Hosted by the UCLA Water Resources Group.
During the last drought (2011 -2017), California had to manage through emergency regulation which includes conservation mandates. Since then, new legislation was signed to “Make Conservation a Way of Life” for all water users, improving the efficiency of water use, and using less of it permanently.
The 2020-2021 California Drought Monitor Map above shows California is in exceptional drought, due to low precipitation, record breaking high temperatures, little snow, high evaporation and prior droughts.
We have brought together a great panel of experts to discuss:
- How has urban water conservation evolved since the 2018 Water Conservation Legislation passed?
- What are we doing differently now from the last drought?

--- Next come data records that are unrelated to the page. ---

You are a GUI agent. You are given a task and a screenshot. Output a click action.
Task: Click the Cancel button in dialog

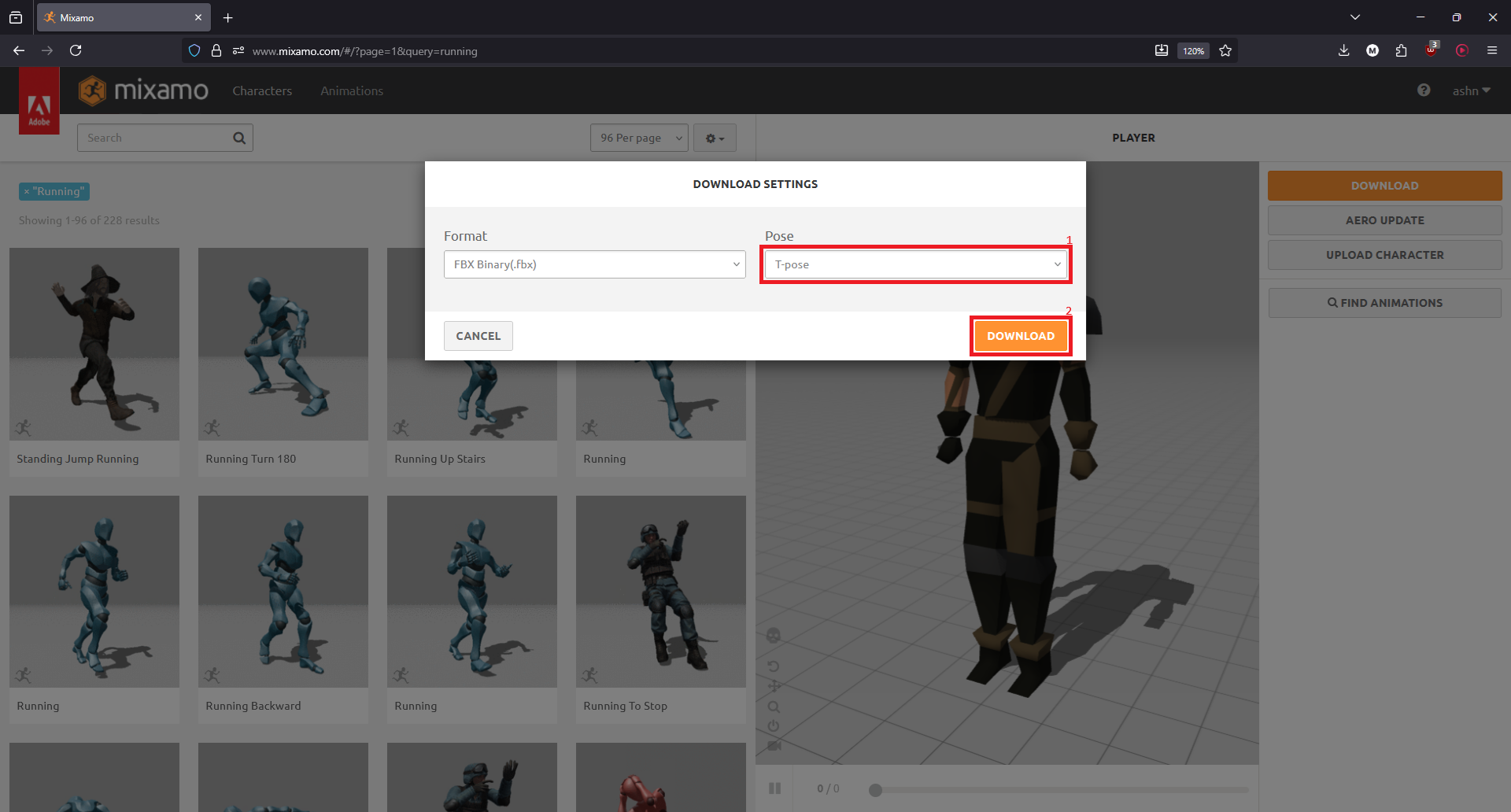coord(478,336)
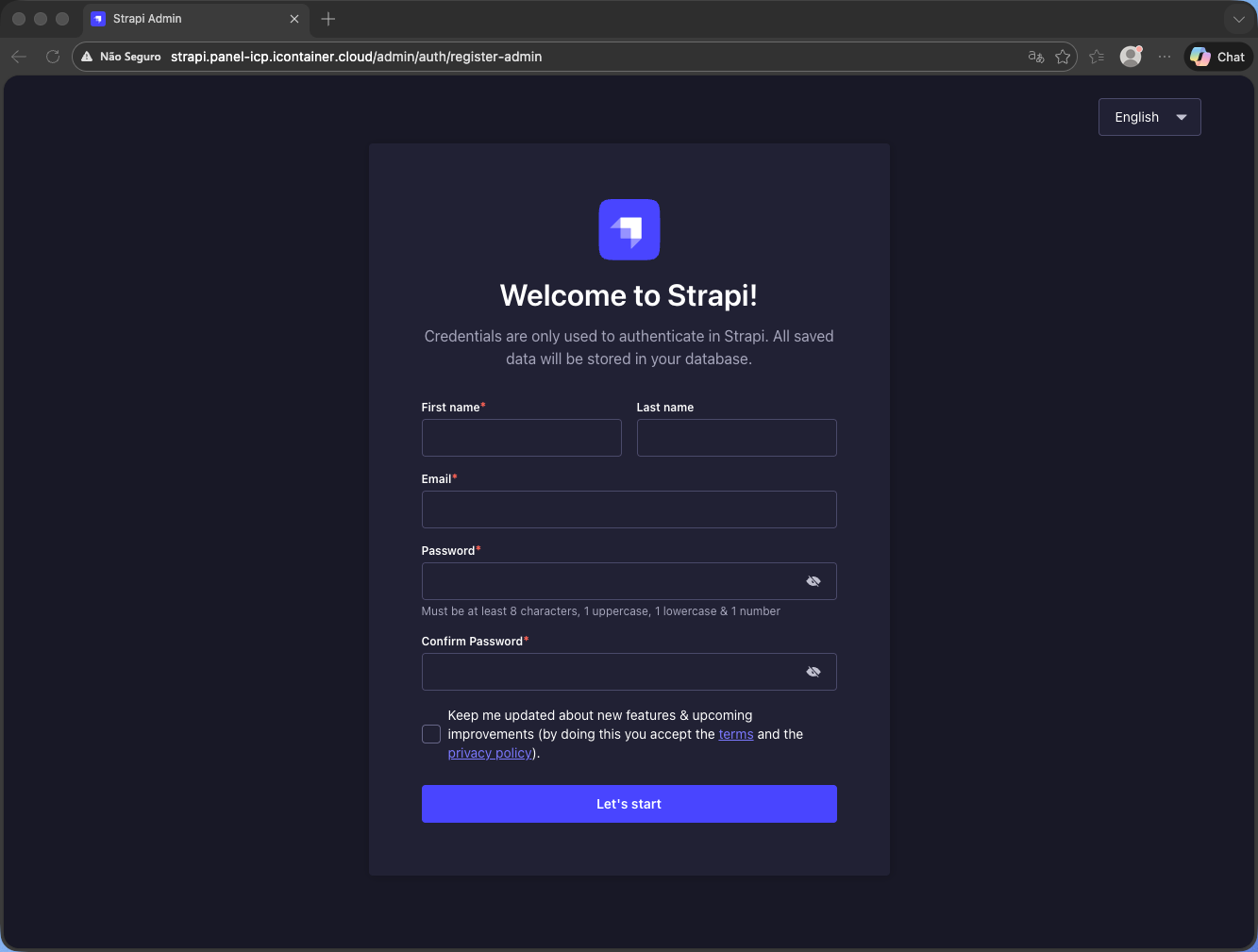Open the English language dropdown
This screenshot has width=1258, height=952.
[x=1149, y=117]
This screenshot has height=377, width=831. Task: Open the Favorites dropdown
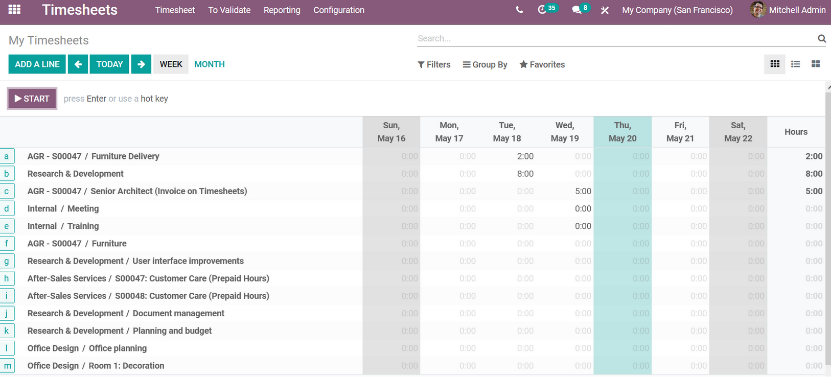point(542,65)
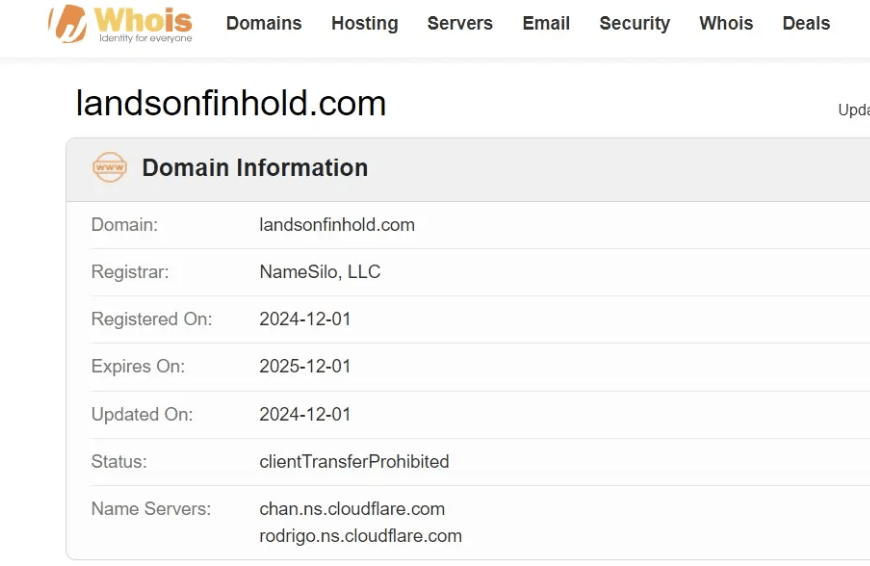Screen dimensions: 870x566
Task: Open the Email menu
Action: pyautogui.click(x=546, y=23)
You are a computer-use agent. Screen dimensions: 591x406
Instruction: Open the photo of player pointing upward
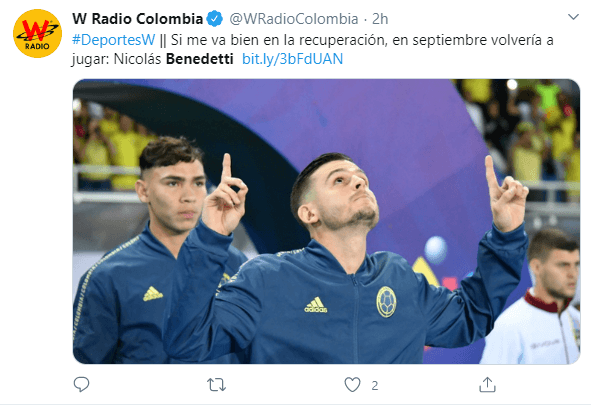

- What do we need to know about water use and water users to become more prepared for longer and/or more extreme droughts?
- What can water experts contribute to make Conservation a Way of Life?
- How do the burdens and benefits of conservation fall? Fairly, or not?
Sonali Abraham, Research Associate, The Pacific Institute.
UCLA Institute of the Environment and Sustainability D. Env.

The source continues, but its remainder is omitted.